The story isn’t exactly new. Two of its authors wrote on the same topic in a Times article four years ago.

The reason Trump avoided paying taxes for so long was because he lost an enormous amount of money—some $912 million—in 1995. (According to Paul Freidel of Freidel & Associates, LLC, “Real estate has been a tax-favored business since tax reform in 1986. Oftentimes real estate investors report large tax losses due to favorable depreciation and gain deferral rules, even as their holdings increase in value.“)

The tax code generally allows anyone to offset money lost in certain unprofitable business ventures against future taxes, or even past taxes in some cases. The idea is that the code taxes net profit, which means after expenses and losses. If a person has net income of $100,000 one year and then loses $100,000 the next year, their net income for the two years is zero. Claiming a refund for past taxes is sometimes possible, or the person can use the loss to offset future taxes until the $100,000 loss is fully offset against $100,000 in income. This provision will offer some relief for example, to small business owners who have suffered severe pandemic-related losses in 2020.

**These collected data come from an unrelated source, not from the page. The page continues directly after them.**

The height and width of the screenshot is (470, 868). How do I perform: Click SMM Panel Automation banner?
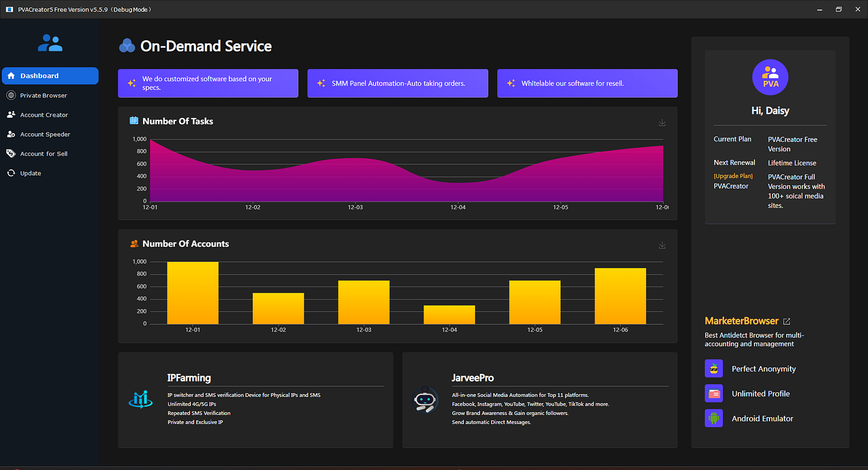tap(397, 83)
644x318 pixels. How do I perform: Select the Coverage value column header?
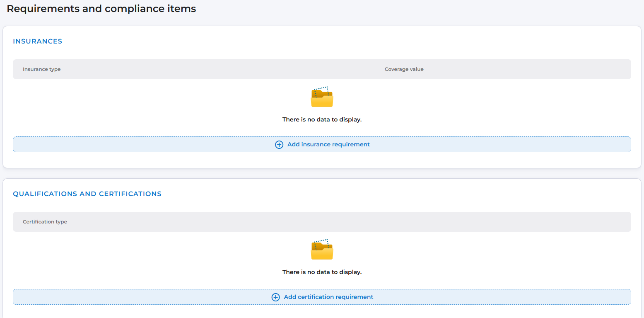(x=404, y=69)
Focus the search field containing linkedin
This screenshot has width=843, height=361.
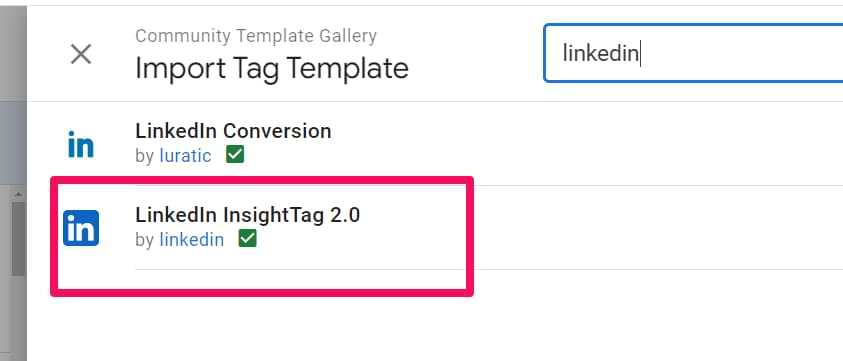(x=693, y=53)
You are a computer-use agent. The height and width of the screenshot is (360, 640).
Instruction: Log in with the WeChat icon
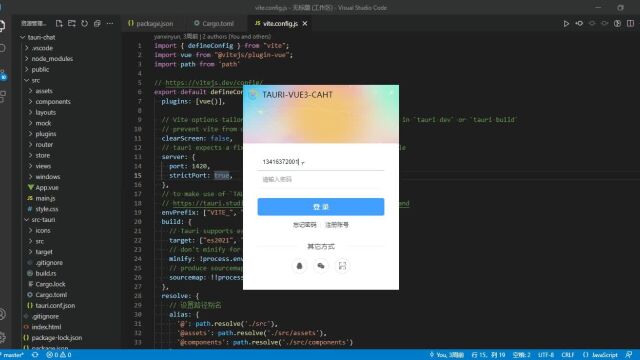(321, 266)
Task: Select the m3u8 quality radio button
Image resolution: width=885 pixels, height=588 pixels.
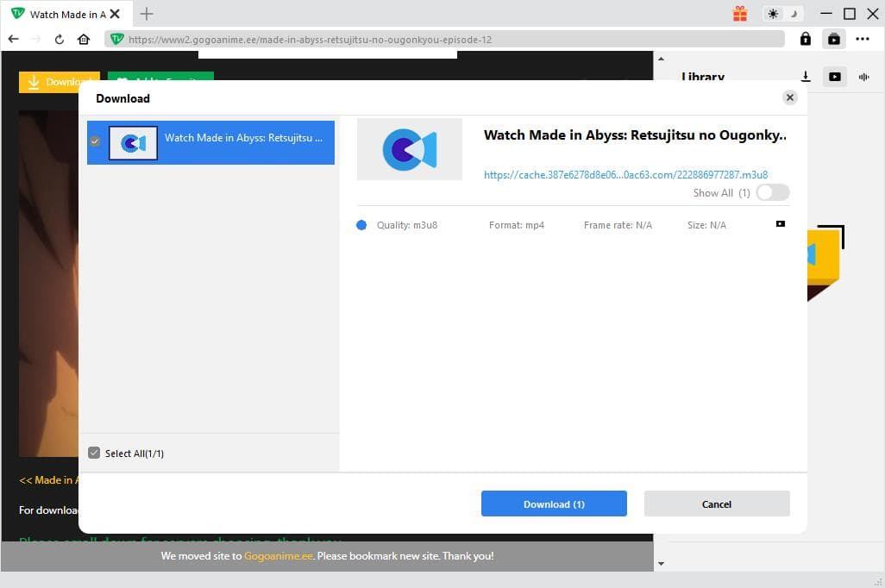Action: point(361,225)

Regardless of the legality of their filings, when rich people pay no taxes in any one year, the response from the public and talking heads is usually outrage. This week I heard words like “felon,” “illegal,” “tax cheat,” and “evasion” used liberally to describe Trump’s tax filings. A 2015 poll done by YouGov and reported by the Independent, March 1, 2015, found that 59 percent of people think it is wrong to legally avoid taxes.

Many tax filers at all income levels avoid paying more taxes than they are legally required to pay. Deducting charitable gifts, business losses, casualty losses, and other expenses or losses are common ways to reduce taxes.

Then there are tax credits that are generally available to low-income taxpayers, like the Earned Income Tax Credit, Energy Tax Incentives, the American Opportunity Tax Credit, and the Lifetime Learning Credit. These credits, in many cases, result in taxpayers receiving refunds over and above the amount of tax they have paid in. In truth, almost every taxpayer avoids, tries to avoid, or wishes they could avoid paying taxes.

Tax avoidance is not the same as tax evasion. According to Judge Learned Hand in a 1934 tax case, “. . . there is not even a patriotic duty to increase one’s taxes.” Investopedia defines tax avoidance as the use of legal methods to minimize the amount of income tax owed by an individual or a business. Tax evasion is doing things that are illegal to avoid paying taxes. For example, the most popular of all evasions is receiving payment in cash and not reporting it as income.

Of other items in the Times revelations, I was especially interested to learn that Trump has actually been under audit for 10 years. Reducing his taxes by hiring his children was less noteworthy. They had to claim the income and pay taxes, so the result may have been a wash to the Treasury. Presumably $70,000-plus deductions for haircuts and makeup qualify as legitimate business expenses for Hollywood and TV stars. Only Lady Gaga’s and Oprah’s accountants would know for sure.